Arbeidsduur
Voor de jeugdige werknemers, met name minderjarige werknemers van 15 jaar of ouder die niet meer aan de voltijdse leerplicht onderworpen zijn, wordt de arbeidsduur gedefinieerd als de tijd gedurende welke zij ter beschikking van één of meerdere werkgevers staan.

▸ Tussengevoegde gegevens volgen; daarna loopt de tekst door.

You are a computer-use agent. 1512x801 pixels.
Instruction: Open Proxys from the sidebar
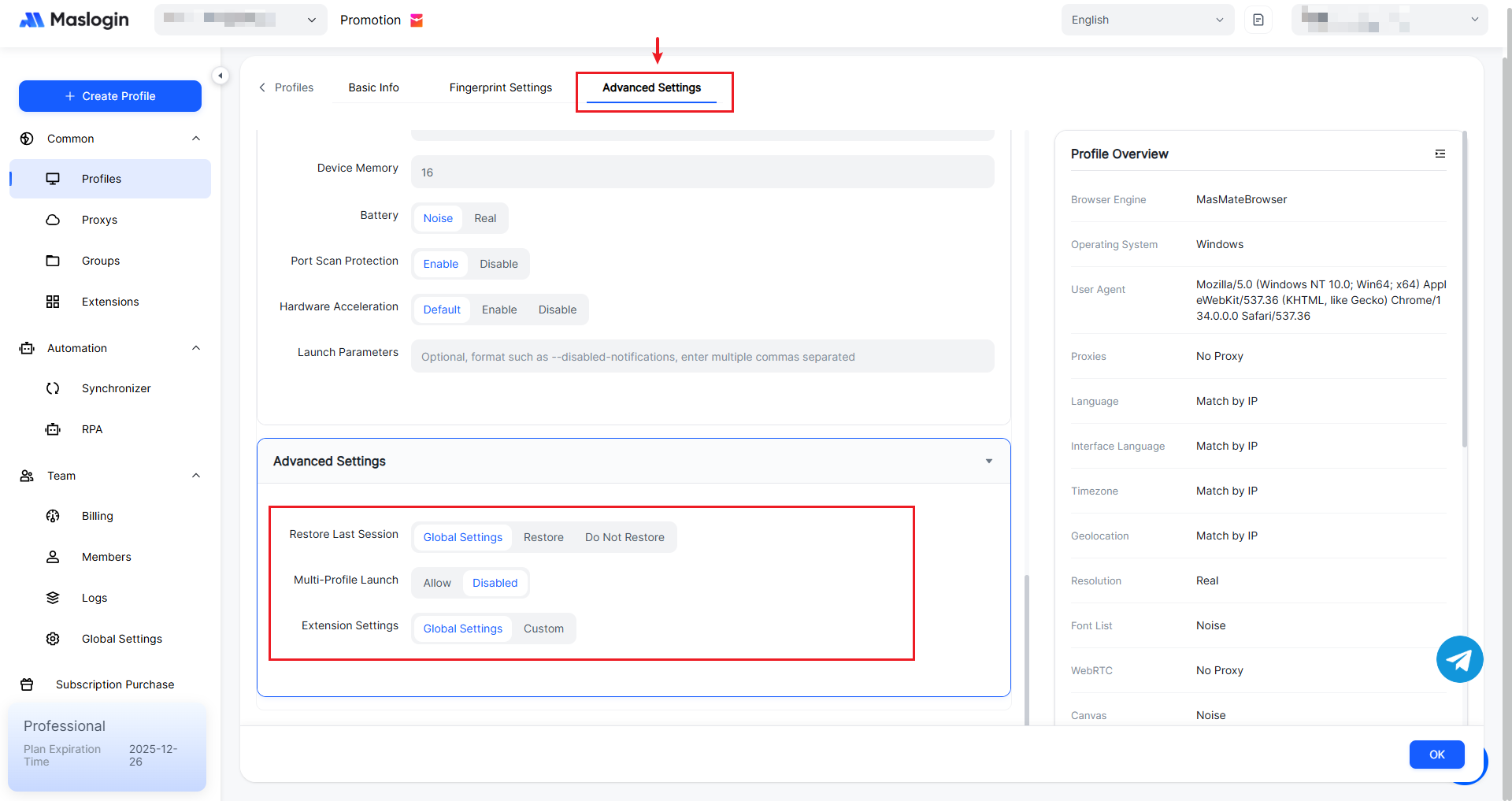99,220
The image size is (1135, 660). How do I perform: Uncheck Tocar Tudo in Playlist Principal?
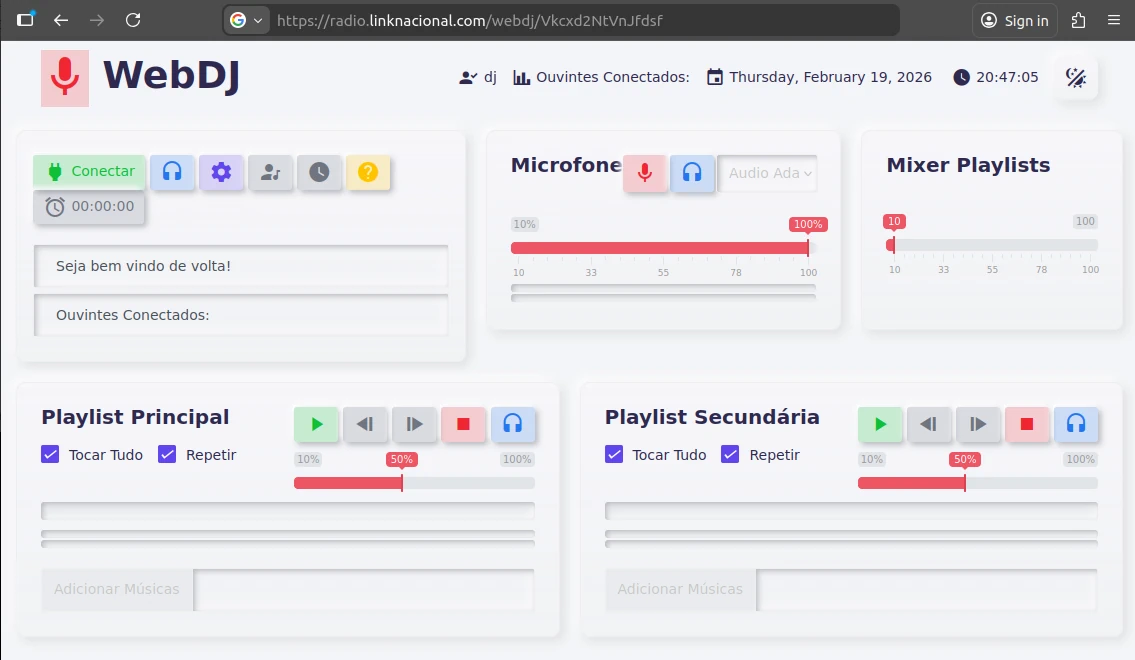tap(51, 455)
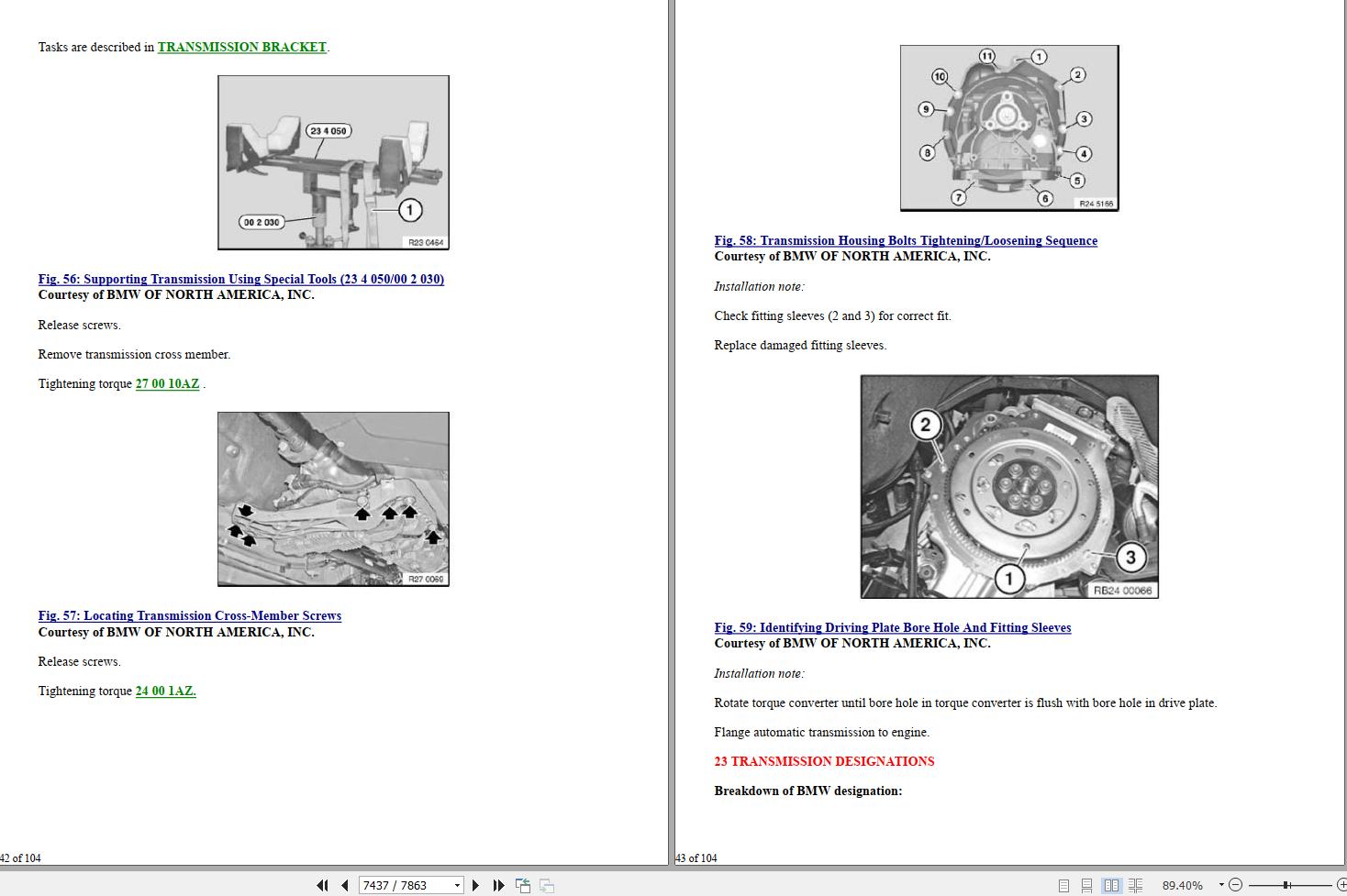Screen dimensions: 1347x896
Task: Click the zoom in plus icon
Action: coord(1341,885)
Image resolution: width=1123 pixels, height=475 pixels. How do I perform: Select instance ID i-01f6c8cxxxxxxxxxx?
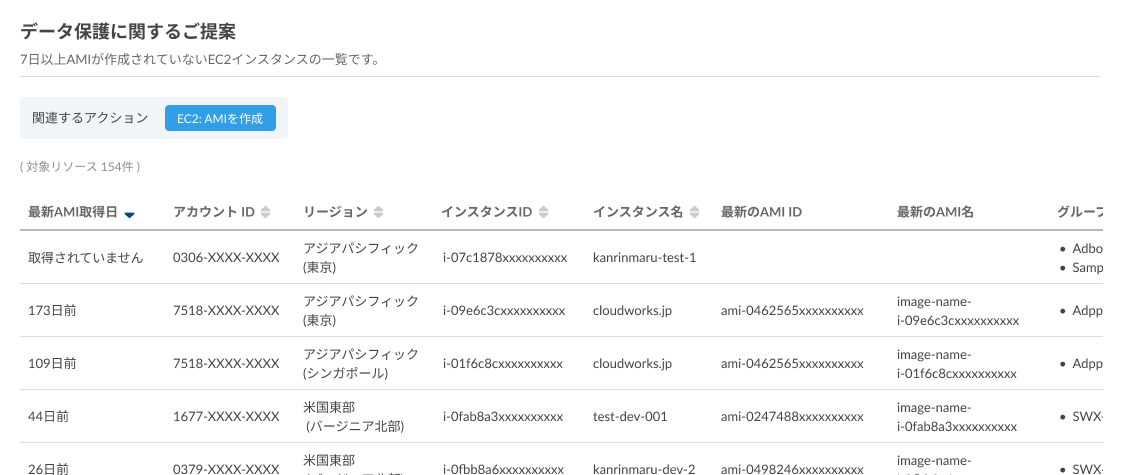click(x=502, y=364)

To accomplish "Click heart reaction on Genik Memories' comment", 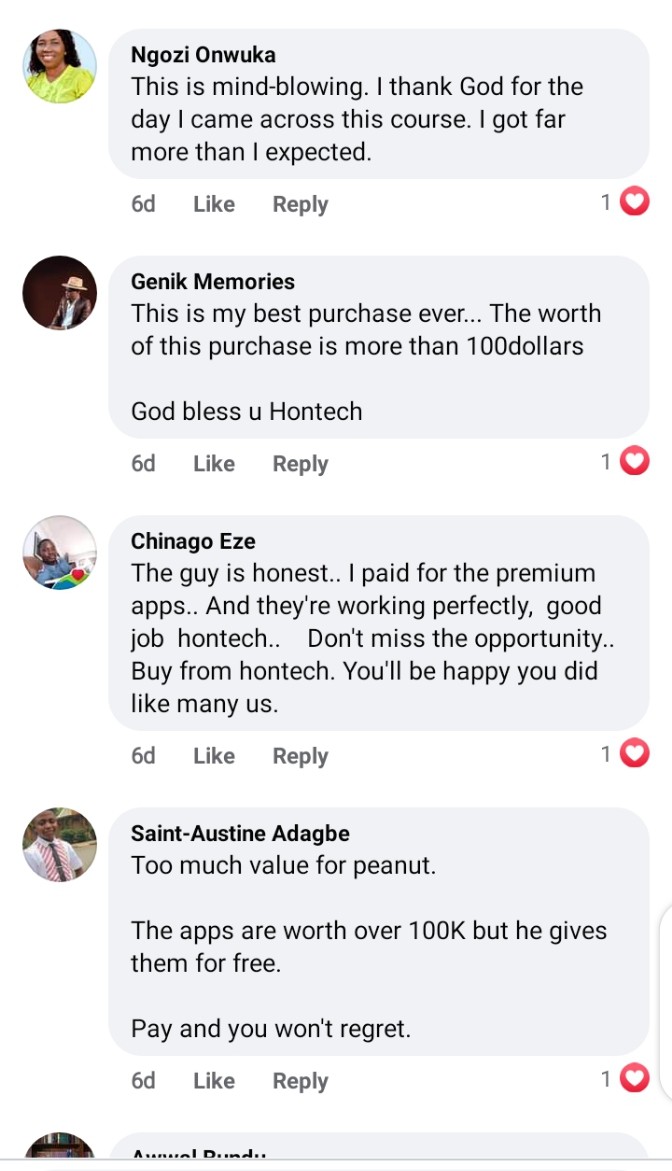I will (635, 462).
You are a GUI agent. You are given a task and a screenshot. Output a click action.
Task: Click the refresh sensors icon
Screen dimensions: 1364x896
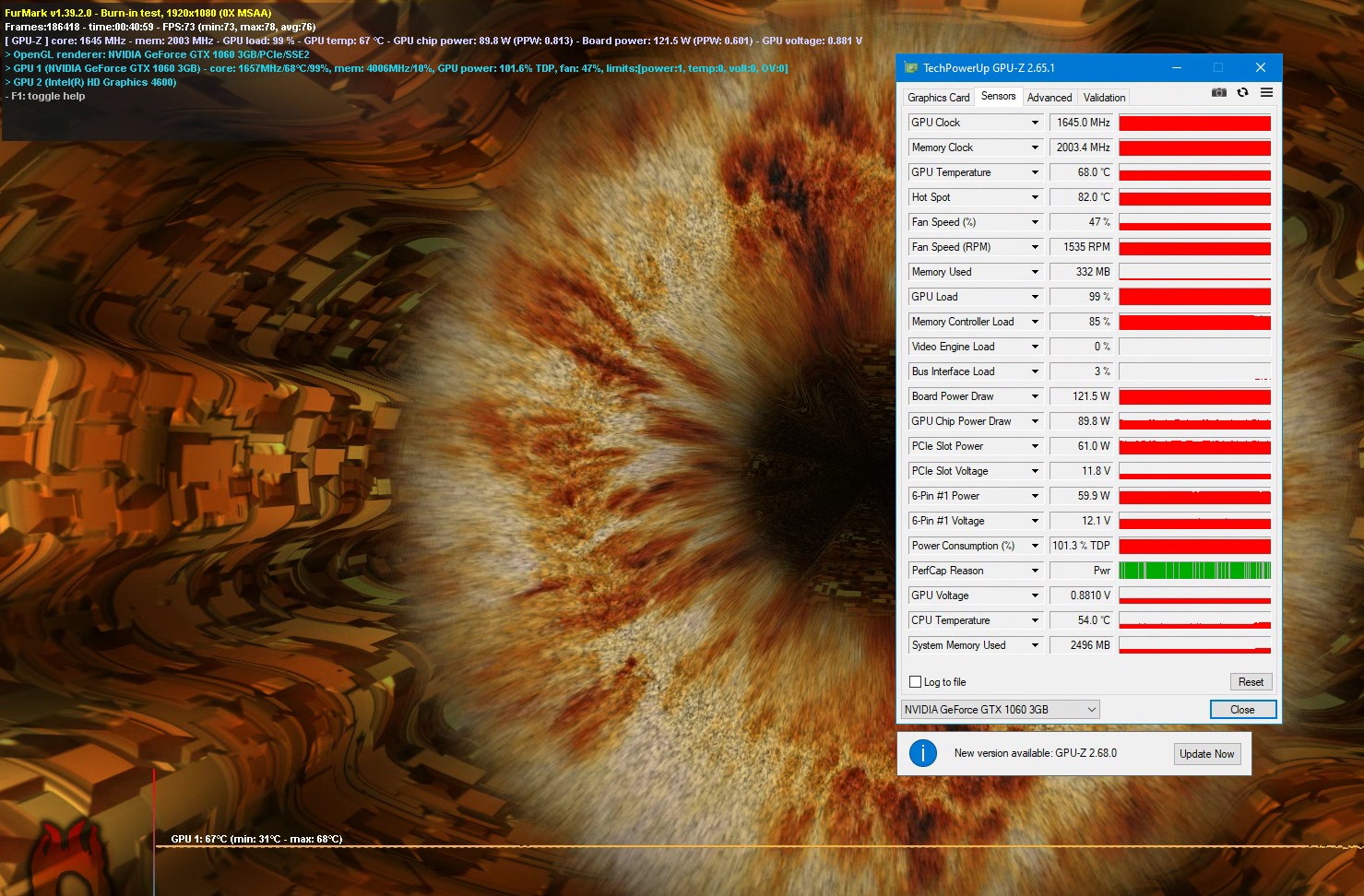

Bepalingen voor deeltijdse werknemers
Met betrekking tot de deeltijdse arbeid mag de arbeidsovereenkomst, behoudens andersluidende sectorale bepalingen, geen wekelijkse arbeidsduur van minder dan één derde van de arbeidsduur van een voltijdse werknemer, tewerkgesteld in dezelfde sector, bepalen. Daarenboven en onder hetzelfde voorbehoud mag de duur van elke arbeidsperiode niet minder dan 3 uur per dag bedragen.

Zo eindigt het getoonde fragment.